A few days ago, the European parliament voted (75% yes) to recommend the huge search engine(s) to be unbundled from the commercial services – which means to break Google.
These efforts vaguely followed from a 2010 complaint by Google's competitors who argued that the Google search results favor Google-related products and pages. Well, they probably do but they're allowed to use any formula, I guess.
The broader claim is that Google is "nearly" a monopoly. In many European countries, Google boasts 90% of the search engine market; the share is below 70% in the U.S. In Czechia, Google has slightly above 50%. Almost 40% goes to Ivo Lukačovič's Seznam.cz (the word means a "list" or a "directory"; the company which runs its clones of many services you know from Google started as a Yahoo-style directory of web pages – I've met the founder during our hike to Ještěd on Liane BBS real-world session over 20 years ago LOL, he almost certainly recognizes my name).
In the resolution of the European Parliament, Google isn't being named explicitly. It's clearly "mostly" about Google. However, Google's competitors already see the potentially broader implications of the EU efforts. The point is that it could affect them as well and they visibly oppose the regulatory monster that they helped to unleash 4 years ago.
The justification of similar breakups and related regulatory policies are always deeply flawed and this one is no exception.

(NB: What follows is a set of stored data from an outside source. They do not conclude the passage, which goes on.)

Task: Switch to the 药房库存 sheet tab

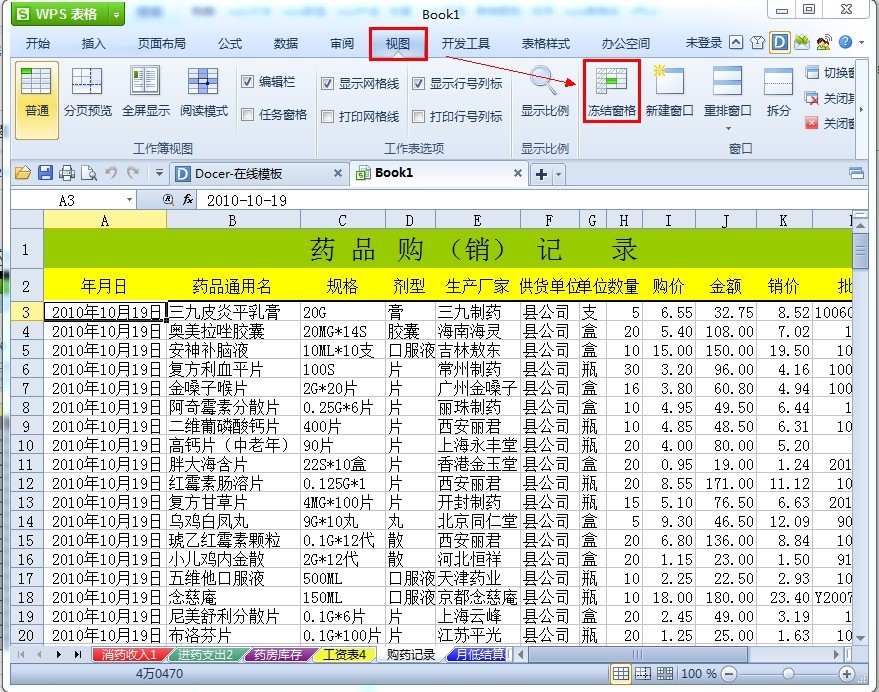Action: point(278,654)
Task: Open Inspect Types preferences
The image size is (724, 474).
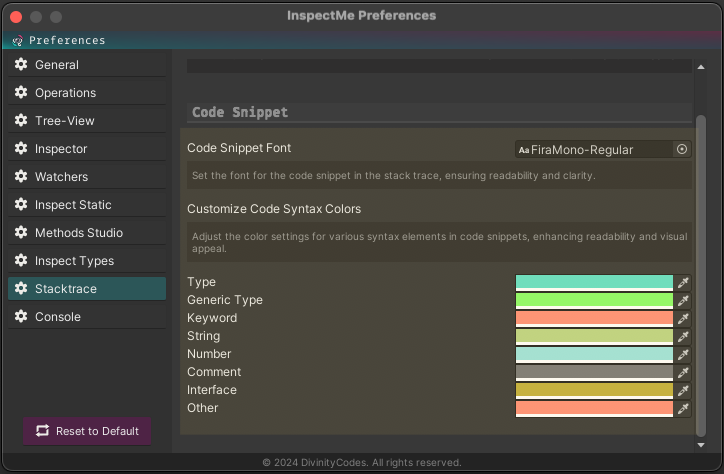Action: tap(87, 261)
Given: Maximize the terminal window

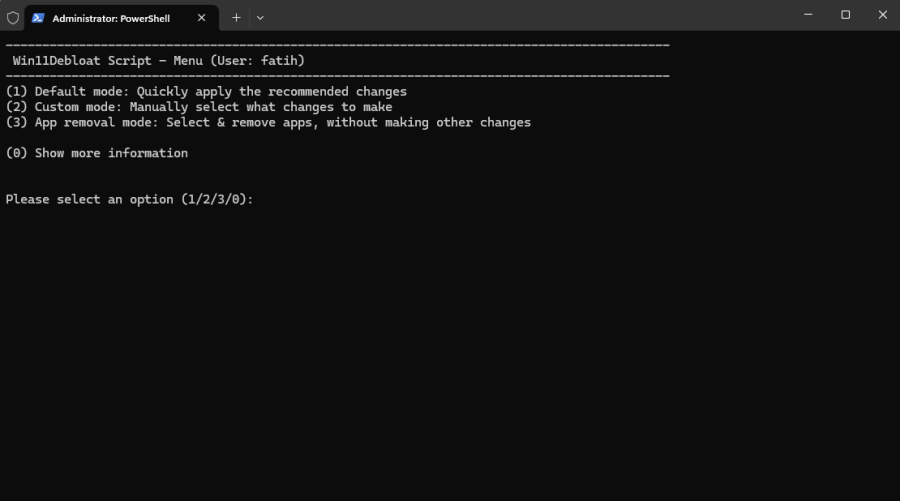Looking at the screenshot, I should pos(845,15).
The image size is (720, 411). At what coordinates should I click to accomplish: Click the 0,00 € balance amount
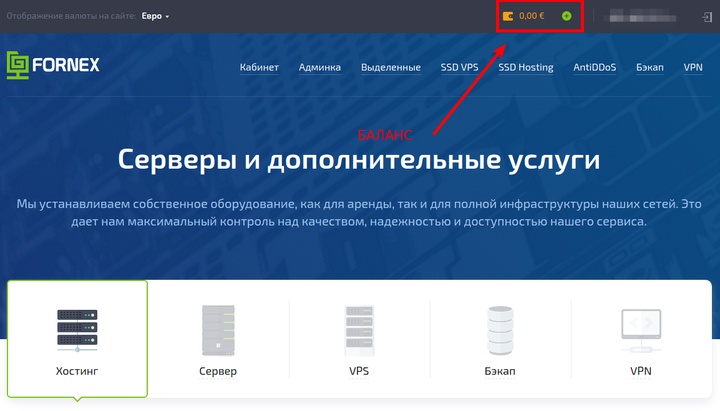(x=532, y=16)
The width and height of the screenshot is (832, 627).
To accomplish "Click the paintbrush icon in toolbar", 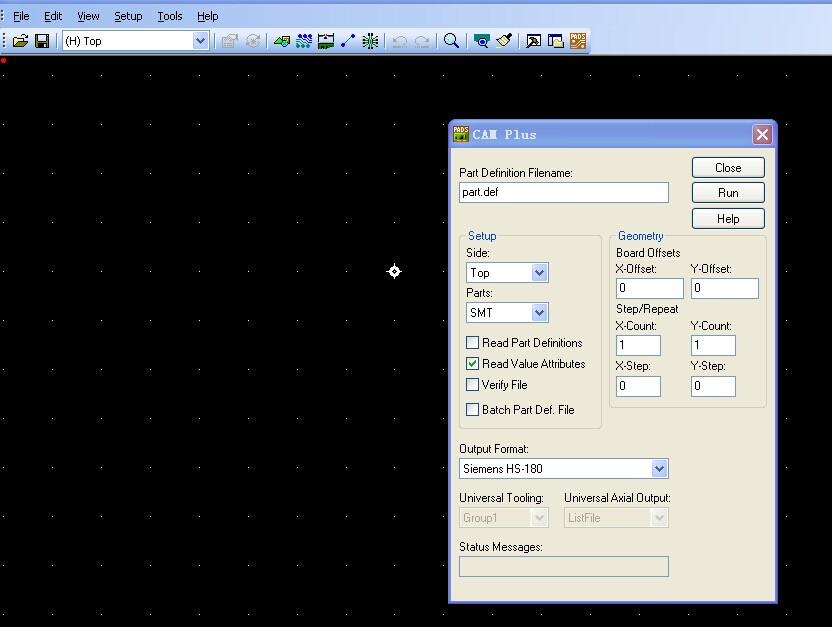I will click(504, 41).
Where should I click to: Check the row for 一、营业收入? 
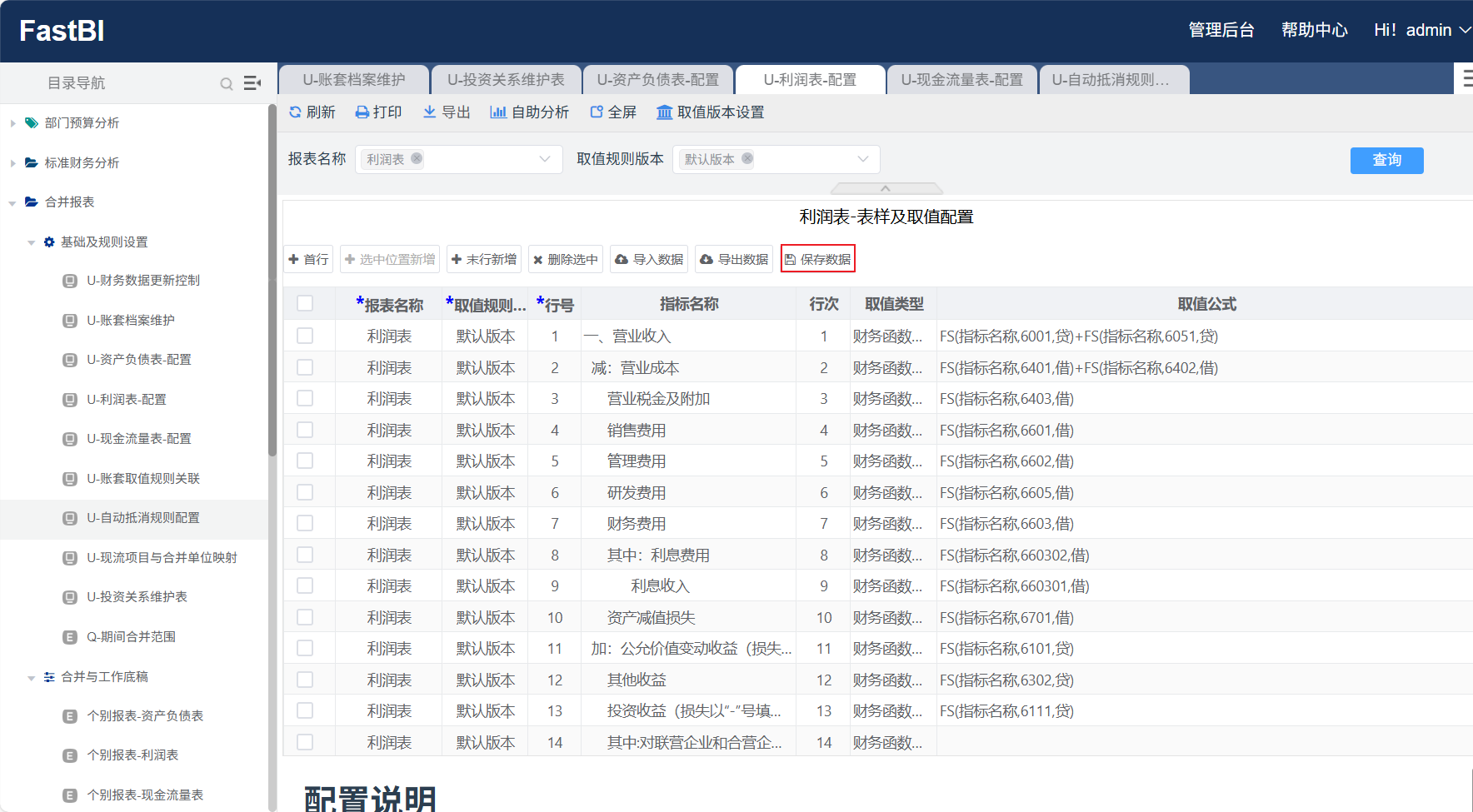click(x=305, y=336)
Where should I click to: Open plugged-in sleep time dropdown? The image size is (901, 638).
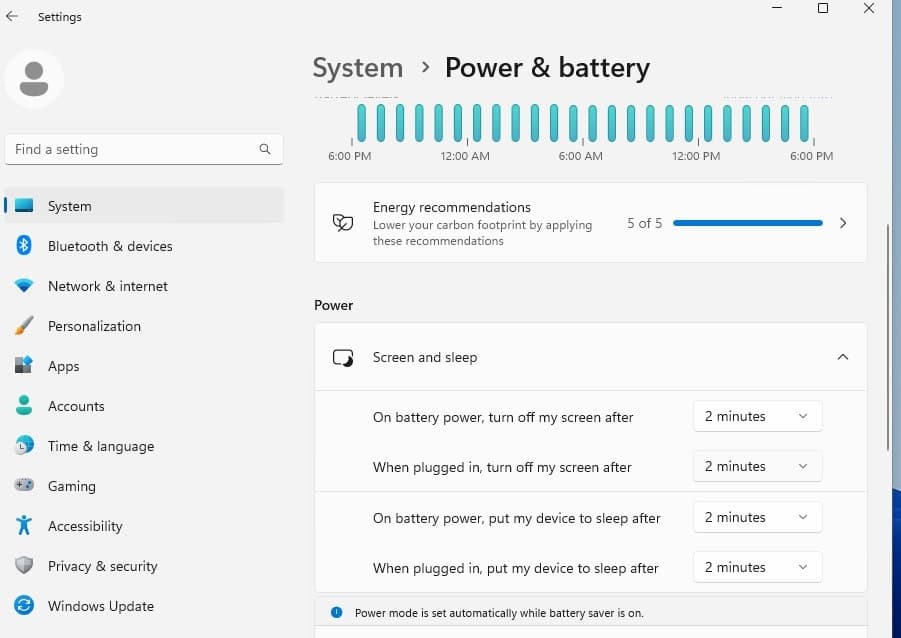[x=757, y=567]
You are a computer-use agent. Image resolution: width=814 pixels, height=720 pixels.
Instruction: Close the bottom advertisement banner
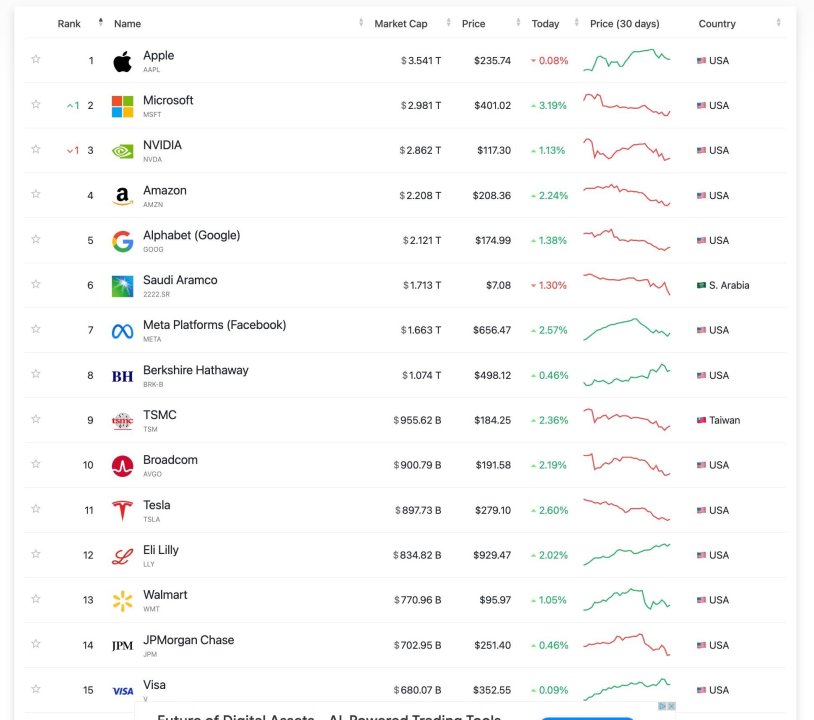[671, 707]
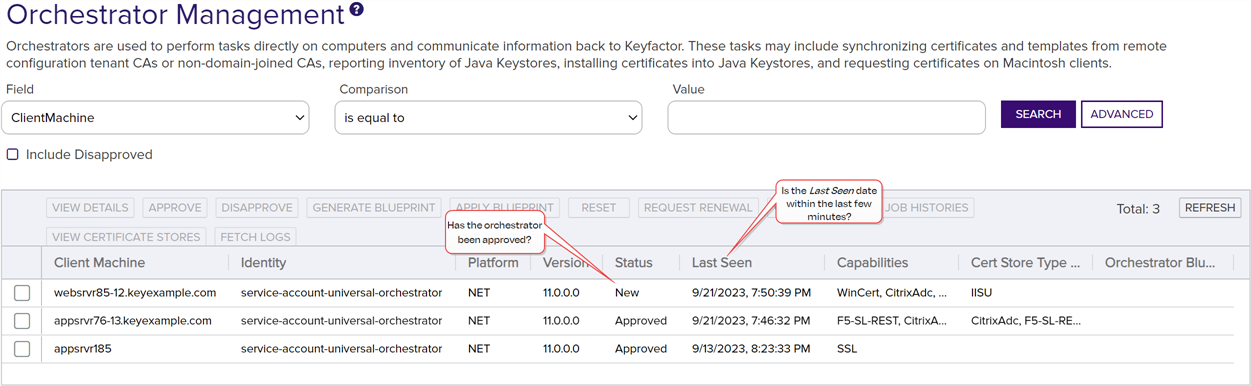
Task: Check the appsrvr185 row checkbox
Action: pos(22,349)
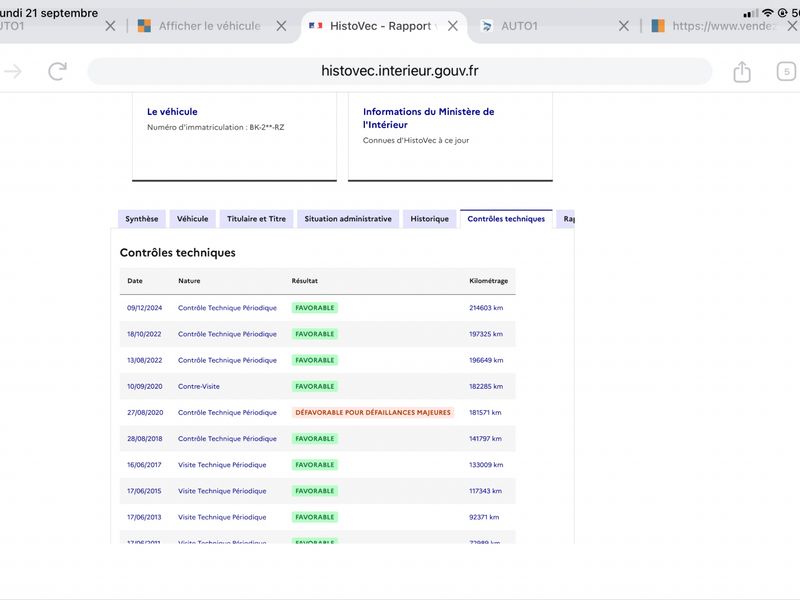Screen dimensions: 800x600
Task: Select the Titulaire et Titre tab
Action: tap(256, 219)
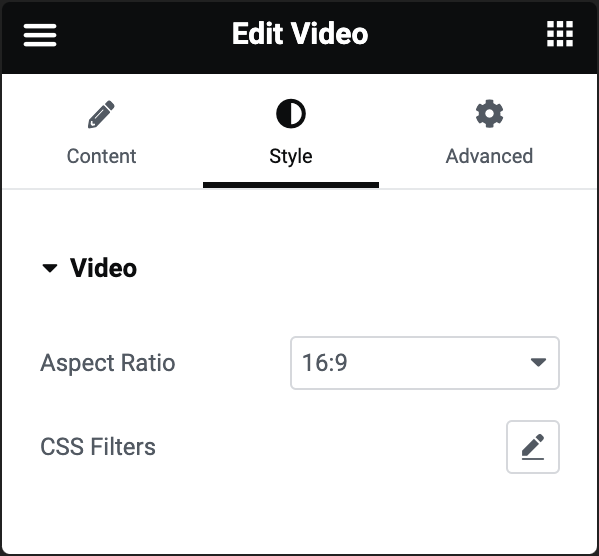Open the 16:9 Aspect Ratio select box
The image size is (599, 556).
[x=425, y=363]
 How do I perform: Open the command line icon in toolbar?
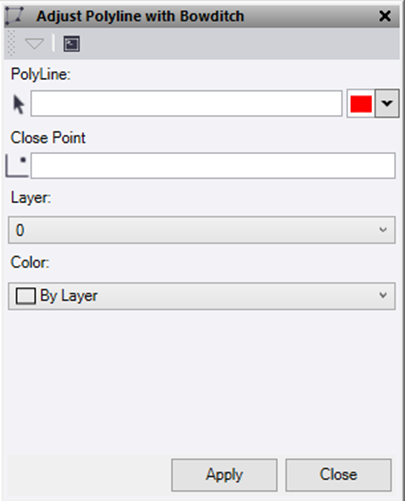[72, 44]
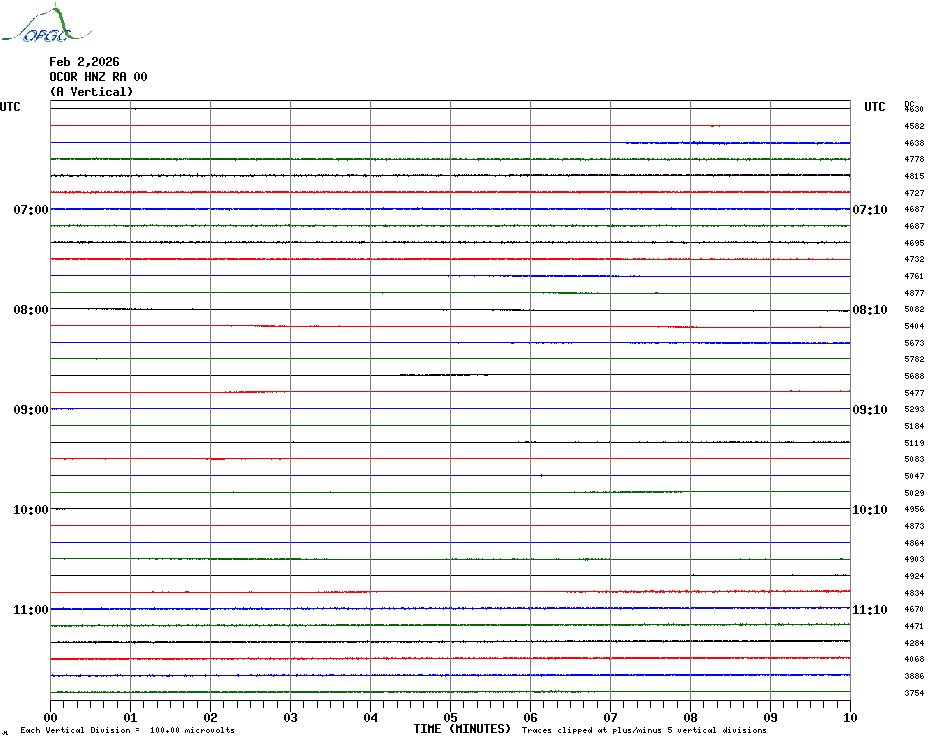Select the 02 minute tick on time axis

pyautogui.click(x=210, y=717)
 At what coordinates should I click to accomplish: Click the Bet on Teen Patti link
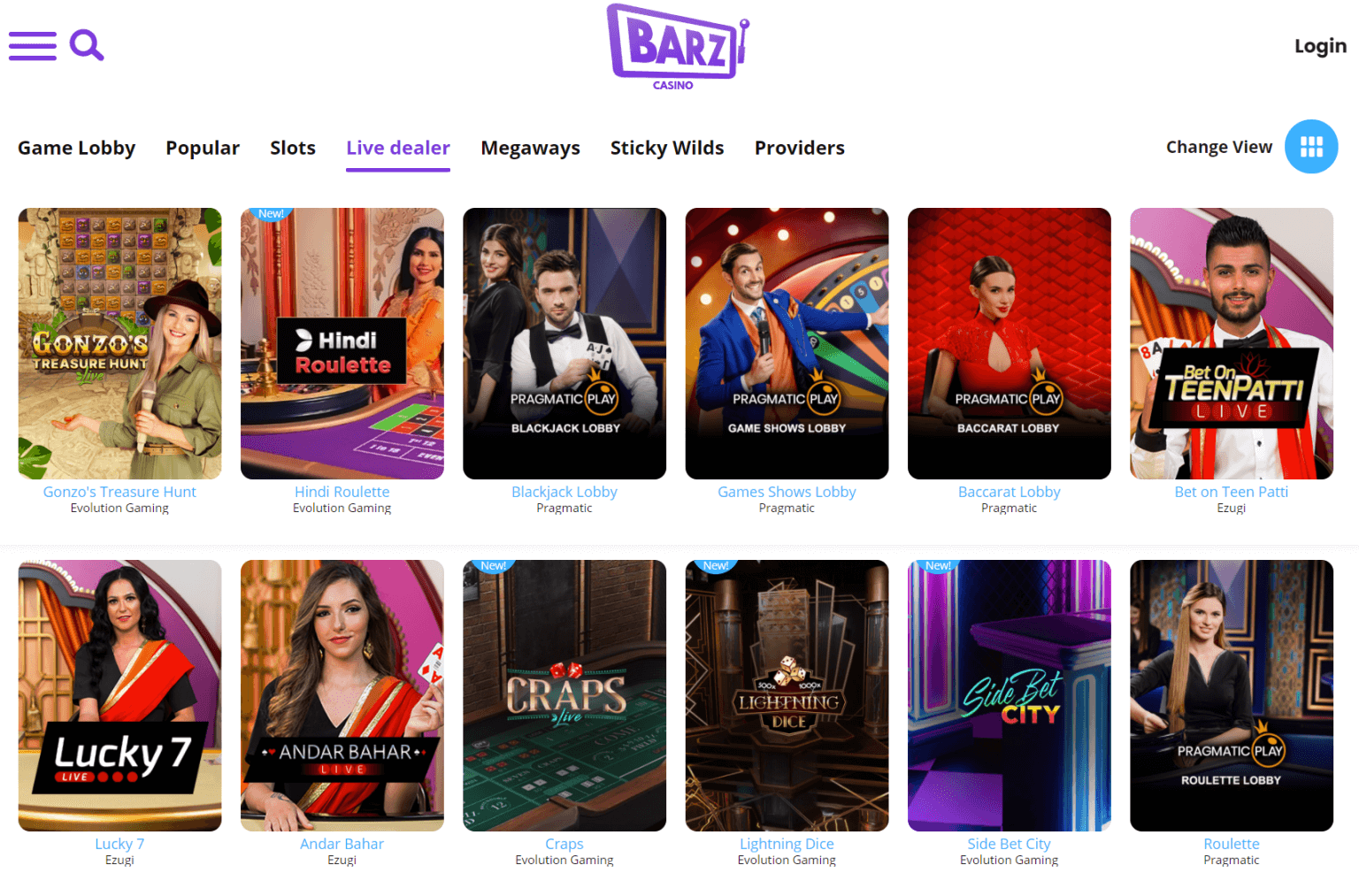1232,492
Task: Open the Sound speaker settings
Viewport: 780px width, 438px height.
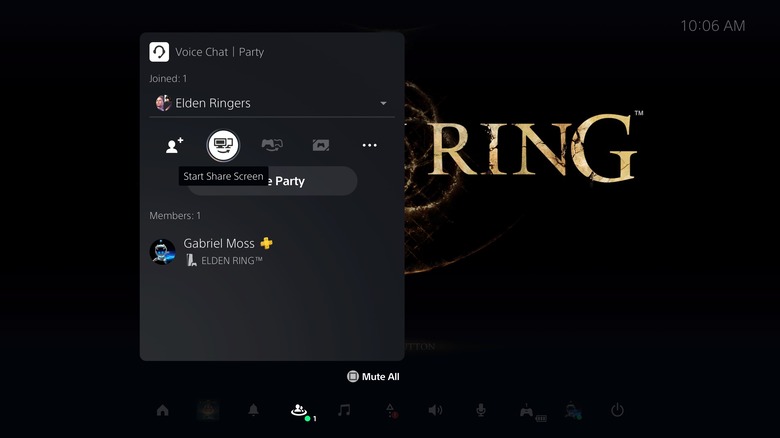Action: (435, 410)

The Stone Age didn't end when people ran out of stones, and the IBM era didn't end when wise regulators ran out of patience with IBM. The Stone Age ended when people learned how to produce bronze, so that the Bronze Age could begin. And the IBM Age ended when the software running on these machines became a more important source of income and synchronization, and the Microsoft era could have started. Needless to say, the Microsoft era has been over for many years, too. And I am not sure about the Apple era in the smartphone market.
In none of the stories, one needed to regulate stones or monopolies and one didn't need any would-be wise regulators. It's a competitive market and if someone manages to reach 60% or 90% of the market, it almost always has extremely good, legitimate reasons, and such dominance isn't there forever, anyway.
From a moral perspective, it's really crazy to argue that Google is a monopoly. There are lots of competitors. And people just choose to open google.com, unless they prefer seznam.cz. This very mechanism – people freely opening one web page and not another – makes it totally clear that nothing "evil" is going on behind the scenes. No one is blackmailing the people to open the "right" search engines.
When we look at the U.S.-based search engines, I think that Google the search engine became the leader for totally meritocratic reasons. The hits were more relevant than what all the others could offer, sometimes by a lot. The other search engines' top hits weren't less good because they would be promoting their stuff. They were less good because they were less relevant, more noisy search results – even though they mostly pointed to web pages of "completely unrelated" subjects.
Now, when Google knows how to calculate the best search results and the error margin is small, it has also the capability to "tilt" the results in a direction that is economically beneficial for the company and its broader strategy. I don't see anything wrong about it whatsoever. The ability to "benefit" from the business in one way or another was surely a major part of the motivation why the search engine was born in the first place, wasn't it? Some motivation had to exist – even though the pinko commie utopia believers might prefer a world in which people are working hard for no reason. The degree of this "tilt" will have to be "moderate enough" because if Google suddenly started to return much less relevant (because too egotist) search results, people would be losing confidence in the engine and would be starting to work with the alternatives.
There is no need to regulate anything here.
It's nonsense to social-engineer Google's market share to be smaller. By hurting Google, one won't make the competitors better. He may at most make them look bigger – in comparison with the decimated Google. But who could benefit out of this harmful action? The countries with the Google share around 90% simply don't have anyone like Ivo Lukačovič, the founder of seznam.cz. It's partly their fault, their national defect. Use any word you like. It's totally pathetic for them to suggest that it's Google's fault that they have seen no significant local competition.
And is it a good idea to unbundle different parts of the Google ecosystem? I don't think so. It's helpful for the company because useful information from one part may be used in another. This is good for the users, too. Even the ecosystem isn't a real monopoly. Microsoft-Facebook-Skype are loosely aligned and their ecosystem is a competition to Google in the general sense. It's actually a very balanced contest. Google is connected with a big part of the online activities of many of us. But it's very far from 100 percent and their dominance is never imposed artificially.
There is one more thing I am puzzled by. Do they really believe that the EU is powerful enough to decide about global companies such as Google? Have the Europeans conquered the world again? Sometimes they suggest that they only want to split Google's "European operations". I can't imagine what it could possibly mean. If these operations are owned by a single global entity, Google Inc., the question whether its European daughter is single or artificially divided is an inconsequential cosmetic issue, isn't it? The parent company may continue to pursue all of its strategies.
Given the regulatory fanaticism of most of the members of the European Parliament, it's good news that the EU is not a democracy and these clowns don't even have the right to propose any laws. However, these clowns are influential enough to inspire more powerful folks among the Commissaries of the Eurosoyuz (which is the right name for the EU used in the Russian language). And these folks may be planning to do some real harm to the IT market.